[Saved data entries]
════
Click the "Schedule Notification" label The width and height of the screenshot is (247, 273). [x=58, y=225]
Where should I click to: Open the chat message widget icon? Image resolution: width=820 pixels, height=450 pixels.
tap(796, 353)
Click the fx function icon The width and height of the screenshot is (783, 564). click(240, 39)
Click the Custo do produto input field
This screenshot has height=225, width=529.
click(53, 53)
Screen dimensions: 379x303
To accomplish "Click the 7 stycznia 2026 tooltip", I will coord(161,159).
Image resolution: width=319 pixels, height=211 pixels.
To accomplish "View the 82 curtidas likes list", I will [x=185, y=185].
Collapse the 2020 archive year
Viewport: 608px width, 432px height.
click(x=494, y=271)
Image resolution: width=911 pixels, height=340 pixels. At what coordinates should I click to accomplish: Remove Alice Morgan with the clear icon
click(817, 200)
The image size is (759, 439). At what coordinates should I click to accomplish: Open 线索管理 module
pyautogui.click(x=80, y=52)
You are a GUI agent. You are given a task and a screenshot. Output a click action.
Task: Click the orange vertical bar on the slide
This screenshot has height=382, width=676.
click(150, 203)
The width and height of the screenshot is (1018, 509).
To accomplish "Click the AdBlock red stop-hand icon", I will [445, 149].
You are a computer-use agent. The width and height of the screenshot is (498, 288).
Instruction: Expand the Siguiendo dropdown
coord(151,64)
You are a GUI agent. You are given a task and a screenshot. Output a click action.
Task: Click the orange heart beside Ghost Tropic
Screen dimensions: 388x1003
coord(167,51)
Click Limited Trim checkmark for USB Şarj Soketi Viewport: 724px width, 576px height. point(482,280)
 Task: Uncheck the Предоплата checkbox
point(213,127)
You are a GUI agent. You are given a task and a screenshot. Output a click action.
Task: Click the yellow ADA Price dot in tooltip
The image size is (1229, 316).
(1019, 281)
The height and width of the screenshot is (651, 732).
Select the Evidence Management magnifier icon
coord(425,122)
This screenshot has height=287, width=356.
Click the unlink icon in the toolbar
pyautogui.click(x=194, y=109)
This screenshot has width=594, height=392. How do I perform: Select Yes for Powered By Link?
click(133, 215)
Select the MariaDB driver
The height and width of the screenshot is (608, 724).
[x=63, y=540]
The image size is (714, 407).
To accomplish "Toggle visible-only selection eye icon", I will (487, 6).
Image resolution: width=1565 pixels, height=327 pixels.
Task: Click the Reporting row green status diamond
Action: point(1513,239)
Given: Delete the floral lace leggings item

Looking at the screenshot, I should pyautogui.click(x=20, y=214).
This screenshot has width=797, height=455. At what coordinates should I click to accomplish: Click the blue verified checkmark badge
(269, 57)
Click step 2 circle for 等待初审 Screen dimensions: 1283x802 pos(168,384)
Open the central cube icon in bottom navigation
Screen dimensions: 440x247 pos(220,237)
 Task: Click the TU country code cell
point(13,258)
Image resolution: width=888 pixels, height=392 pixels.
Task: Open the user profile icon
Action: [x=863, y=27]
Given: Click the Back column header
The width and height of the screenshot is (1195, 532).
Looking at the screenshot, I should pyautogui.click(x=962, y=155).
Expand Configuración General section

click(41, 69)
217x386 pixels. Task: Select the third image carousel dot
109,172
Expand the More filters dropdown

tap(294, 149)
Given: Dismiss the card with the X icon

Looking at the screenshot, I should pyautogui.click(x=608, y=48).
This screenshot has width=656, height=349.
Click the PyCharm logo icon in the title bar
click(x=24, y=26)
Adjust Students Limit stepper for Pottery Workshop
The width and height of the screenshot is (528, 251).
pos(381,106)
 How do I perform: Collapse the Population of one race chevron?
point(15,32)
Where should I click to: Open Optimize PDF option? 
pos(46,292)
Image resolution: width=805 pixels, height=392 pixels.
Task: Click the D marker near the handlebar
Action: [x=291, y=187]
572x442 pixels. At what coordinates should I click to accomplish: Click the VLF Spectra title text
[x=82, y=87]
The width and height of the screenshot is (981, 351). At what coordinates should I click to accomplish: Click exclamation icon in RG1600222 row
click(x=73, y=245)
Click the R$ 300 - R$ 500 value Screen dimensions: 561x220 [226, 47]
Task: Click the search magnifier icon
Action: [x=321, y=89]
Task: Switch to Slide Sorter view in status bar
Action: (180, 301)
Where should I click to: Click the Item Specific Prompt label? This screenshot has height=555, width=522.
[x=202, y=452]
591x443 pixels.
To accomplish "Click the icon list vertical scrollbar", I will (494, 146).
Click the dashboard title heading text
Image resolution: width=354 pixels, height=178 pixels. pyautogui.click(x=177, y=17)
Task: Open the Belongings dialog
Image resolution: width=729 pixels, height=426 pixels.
════
Task to complete - Could you copy out every record above exactly as it appears?

Result of the exercise -
Click the "Schedule Notification" label The width and height of the screenshot is (247, 273). [x=58, y=225]
Where should I click to: Open the chat message widget icon? Image resolution: width=820 pixels, height=450 pixels.
tap(796, 353)
Click the fx function icon The width and height of the screenshot is (783, 564). click(240, 39)
Click the Custo do produto input field
This screenshot has height=225, width=529.
click(53, 53)
Screen dimensions: 379x303
To accomplish "Click the 7 stycznia 2026 tooltip", I will coord(161,159).
Image resolution: width=319 pixels, height=211 pixels.
To accomplish "View the 82 curtidas likes list", I will [x=185, y=185].
Collapse the 2020 archive year
Viewport: 608px width, 432px height.
click(x=494, y=271)
Image resolution: width=911 pixels, height=340 pixels. At what coordinates should I click to accomplish: Remove Alice Morgan with the clear icon
click(817, 200)
The image size is (759, 439). At what coordinates should I click to accomplish: Open 线索管理 module
pyautogui.click(x=80, y=52)
You are a GUI agent. You are given a task and a screenshot. Output a click action.
Task: Click the orange vertical bar on the slide
This screenshot has height=382, width=676.
click(150, 203)
The width and height of the screenshot is (1018, 509).
To accomplish "Click the AdBlock red stop-hand icon", I will [445, 149].
You are a computer-use agent. The width and height of the screenshot is (498, 288).
Instruction: Expand the Siguiendo dropdown
coord(151,64)
You are a GUI agent. You are given a task and a screenshot. Output a click action.
Task: Click the orange heart beside Ghost Tropic
Screen dimensions: 388x1003
coord(167,51)
Click Limited Trim checkmark for USB Şarj Soketi Viewport: 724px width, 576px height. point(482,280)
 Task: Uncheck the Предоплата checkbox
point(213,127)
You are a GUI agent. You are given a task and a screenshot. Output a click action.
Task: Click the yellow ADA Price dot in tooltip
The image size is (1229, 316).
(1019, 281)
The height and width of the screenshot is (651, 732).
Select the Evidence Management magnifier icon
coord(425,122)
This screenshot has height=287, width=356.
Click the unlink icon in the toolbar
pyautogui.click(x=194, y=109)
This screenshot has width=594, height=392. How do I perform: Select Yes for Powered By Link?
click(133, 215)
Select the MariaDB driver
The height and width of the screenshot is (608, 724).
[x=63, y=540]
The image size is (714, 407).
To accomplish "Toggle visible-only selection eye icon", I will (487, 6).
Image resolution: width=1565 pixels, height=327 pixels.
Task: Click the Reporting row green status diamond
Action: point(1513,239)
Given: Delete the floral lace leggings item

Looking at the screenshot, I should pyautogui.click(x=20, y=214).
This screenshot has width=797, height=455. At what coordinates should I click to accomplish: Click the blue verified checkmark badge
(269, 57)
Click step 2 circle for 等待初审 Screen dimensions: 1283x802 pos(168,384)
Open the central cube icon in bottom navigation
Screen dimensions: 440x247 pos(220,237)
 Task: Click the TU country code cell
point(13,258)
Image resolution: width=888 pixels, height=392 pixels.
Task: Open the user profile icon
Action: [x=863, y=27]
Given: Click the Back column header
The width and height of the screenshot is (1195, 532).
Looking at the screenshot, I should pyautogui.click(x=962, y=155).
Expand Configuración General section

click(41, 69)
217x386 pixels. Task: Select the third image carousel dot
109,172
Expand the More filters dropdown

tap(294, 149)
Given: Dismiss the card with the X icon

Looking at the screenshot, I should pyautogui.click(x=608, y=48).
This screenshot has width=656, height=349.
Click the PyCharm logo icon in the title bar
click(x=24, y=26)
Adjust Students Limit stepper for Pottery Workshop
The width and height of the screenshot is (528, 251).
pos(381,106)
 How do I perform: Collapse the Population of one race chevron?
point(15,32)
Where should I click to: Open Optimize PDF option? 
pos(46,292)
Image resolution: width=805 pixels, height=392 pixels.
Task: Click the D marker near the handlebar
Action: [x=291, y=187]
572x442 pixels. At what coordinates should I click to accomplish: Click the VLF Spectra title text
[x=82, y=87]
The width and height of the screenshot is (981, 351). At what coordinates should I click to accomplish: Click exclamation icon in RG1600222 row
click(x=73, y=245)
Click the R$ 300 - R$ 500 value Screen dimensions: 561x220 [226, 47]
Task: Click the search magnifier icon
Action: [x=321, y=89]
Task: Switch to Slide Sorter view in status bar
Action: (180, 301)
Where should I click to: Click the Item Specific Prompt label? This screenshot has height=555, width=522.
[x=202, y=452]
591x443 pixels.
To accomplish "Click the icon list vertical scrollbar", I will (494, 146).
Click the dashboard title heading text
Image resolution: width=354 pixels, height=178 pixels. pyautogui.click(x=177, y=17)
Task: Open the Belongings dialog
Image resolution: width=729 pixels, height=426 pixels.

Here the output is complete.